Yusuf Has Hâcib’in, yönetici ve idarecide hangi özelliklerin bulunması gerektiğine dair bazı görüşlerini aşağıya alıntılamak istiyorum. Böylece, binlerce yıllık tecrübe birikimimizin dikkate alınmamasının sonuçları üzerinde de hepimize düşünme imkanı doğacaktır.


Büyük üstadımız, efendimiz, Bediüzzeman Yusuf Has Hâcib, Kutadgu Bilig’de buyuruyor ki:

1-‘Eğer dikkat edersen, görürsün ki, dünya beyleri arasında en iyileri türk beyleridir’

‘Bu türk beyleri arasında adı meşhur ve ikbâli ayan-beyan olanı Tonga Alp-Er idi’

‘O yüksek bilgiye ve çok fazilete sâhip idi; bilgili, anlayışlı ve halkın seçkini idi’

‘İranlılar ona Efrâsiyâb derler; bu Efrâsiyâb akınlar salıp, ülkeler zaptetmiştir’

‘Dünyaya hâkim olmak ve onu idâre etmek için, pek çok fazîlet, akıl ve bilgi lâzımdır’

(Bakınız: Yusuf Has Hâcib, Kutadgu Bilig, çev. Reşid Rahmeti Arat, Ankara-1998, TTK, s.31/276-281).

2-‘Bu cihana hâkim olmak için, bin türlü fazîlet gerek; yaban eşeğini alt etmek için, arslan olmak gerek’;

‘Dünyaya hâkim olana binlerce fazîlet lâzımır; o bunlar ile eli-günü idâre eder ve sisleri dağıtır’;

‘O bunlar ile kılıç çalar ve düşmanın boynunu keser; memleketi ve halkını kanun ylu ile nizam altında bulundurur’;

(Bakınız: Yusuf Has Hâcib, Kutadgu Bilig, çev. Reşid Rahmeti Arat, Ankara-1998, TTK, s.154/284-286).

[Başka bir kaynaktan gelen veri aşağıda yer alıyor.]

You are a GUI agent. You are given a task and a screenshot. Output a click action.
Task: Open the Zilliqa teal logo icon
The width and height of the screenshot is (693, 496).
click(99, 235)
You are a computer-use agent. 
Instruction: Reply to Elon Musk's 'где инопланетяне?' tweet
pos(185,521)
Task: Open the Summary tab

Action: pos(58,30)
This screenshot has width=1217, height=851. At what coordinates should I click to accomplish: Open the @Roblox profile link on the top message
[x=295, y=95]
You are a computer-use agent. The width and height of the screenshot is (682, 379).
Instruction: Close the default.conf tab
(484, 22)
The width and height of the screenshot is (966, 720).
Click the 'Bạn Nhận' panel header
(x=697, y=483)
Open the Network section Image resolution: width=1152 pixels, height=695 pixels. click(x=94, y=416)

3-‘Hükümdarın ihtiyatlı olması memlekete fayda getirir; bu fayda ile memlekette huzûr temin edilir’;

(Bakınız: Yusuf Has Hâcib, Kutadgu Bilig, çev. Reşid Rahmeti Arat, Ankara-1998, TTK, s.42/448).

4-‘Beylik çok iyi bir şeydir, fakat daha iyi olan kanundur ve onu doğru tatbik etmek lâzımdır’;

(Bakınız: Yusuf Has Hâcib, Kutadgu Bilig, çev. Reşid Rahmeti Arat, Ankara-1998, TTK, s.43/454).

5-‘Halkın içinde yükselip, ikbâle eren insan halka hep iyi kanunlar tatbik etmelidir’

‘Kim halka hâkim olursa, onun tabiatı yumuşak, tavır ve hareketi asîlâne olmalıdır’

(Bakınız: Yusuf Has Hâcib, Kutadgu Bilig, çev. Reşid Rahmeti Arat, Ankara-1998, TTK, s.49/545-546).

6-‘..Beye yakın olursan, kendini iyice kolla!’

(Bakınız: Yusuf Has Hâcib, Kutadgu Bilig, çev. Reşid Rahmeti Arat, Ankara-1998, TTK, s.57/650).

7-‘..Kendini efendin ile bir tutma!’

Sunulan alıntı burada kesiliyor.